I would recommend that you try and get the experience now, either at work or doing it personally if need be.

milanbenes
20th November 2018, 09:15
Rainman,

you lost me there

Milan.

northernladuk
20th November 2018, 09:19
Stay perm. Climb the career ladder and then go contracting when you are ready. You'll earn twice the rate so just see it. As an investment. You'll still be in the same boat in 5 or 10 years if you just keep dipping in and out of contracting.

And do a bit of research on the different parts of the forums before posting you cockwomble.

Mordac
20th November 2018, 09:25
Rainman,

you lost me there

Milan.

He wants to learn how to change backup tapes. Could you give him some pointers...:wink

milanbenes
20th November 2018, 09:29
He wants to learn how to change backup tapes.
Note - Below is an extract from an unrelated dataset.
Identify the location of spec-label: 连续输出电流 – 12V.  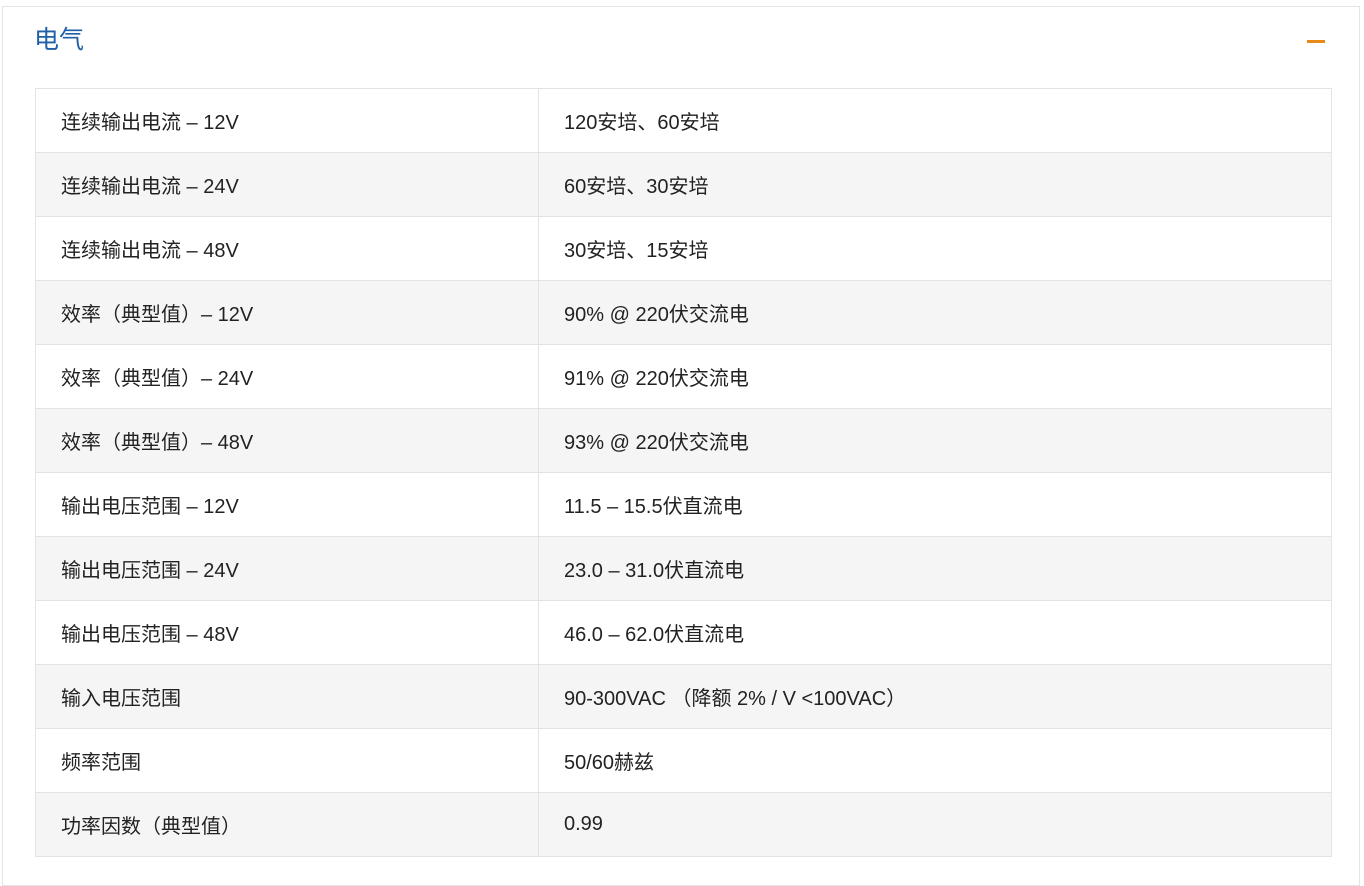
(287, 120).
Could you give him some pointers...:wink

hello Mordy

how are you doing

how is your friend MF

Milan.

Mordac
20th November 2018, 09:37
hello Mordy

how are you doing

how is your friend MF

Milan.

TFA Beansey, I'm doing OK thanks. Your good self?
I haven't heard from MF lately, but from his posts on here it would appear he's still as grumpy as usual. :laugh

Mordy :smokin

Cirrus
20th November 2018, 09:40
A lesson I learned a long time ago was capitalism runs on selling what you can theoretically deliver, not what you've got. I saw this in a small but successful IT consultancy, and then later in one of the top handful of global IT brands.

I can also tell you that absolutely contractors can learn on the job. I've seen it. The key is you have to be able to do this without the client being aware. Training is not an option.

Always be prepared to apply for something beyond what you've done already. You need to be able to massage your CV to support the aspirational representation of your skills and experience. And of course, you have to have confidence that you can look like, and behave like, the person you are selling if you get the job.

And always remember, at the end of the day, you can take the risk of failing as it's not terminal when you are a contractor. You just re-model your CV and off you go for the next sale.

(Incidentally, and I've done this many times, you may also in the future need to dress yourself up as something from a lower level than you've actually been operating. Nobody gets prizes for being honest)

OwlHoot
20th November 2018, 09:49
A lesson I learned a long time ago was capitalism runs on selling what you can theoretically deliver, not what you've got. I saw this in a small but successful IT consultancy, and then later in one of the top handful of global IT brands.

I can also tell you that absolutely contractors can learn on the job. I've seen it. The key is you have to be able to do this without the client being aware. Training is not an option. ..

Absolutely! Over the 20+ years I've been contracting I've hopped from one language to another at various clientcos, most recently migrating from perl to python and C++.

And it hasn't always been by stealth. Some clients are so laid back they're happy to let a contractor who has proved their worth try their hand at an unfamiliar language.

milanbenes
20th November 2018, 09:53
TFA Beansey, I'm doing OK thanks. Your good self?
I haven't heard from MF lately, but from his posts on here it would appear he's still as grumpy as usual. :laugh

Mordy :smokin

doing very well thank you

Milan.

Zigenare
20th November 2018, 10:02
OP - read up on Gladiators, bleeding(verb) radiators, the rest of it will be like falling off a log.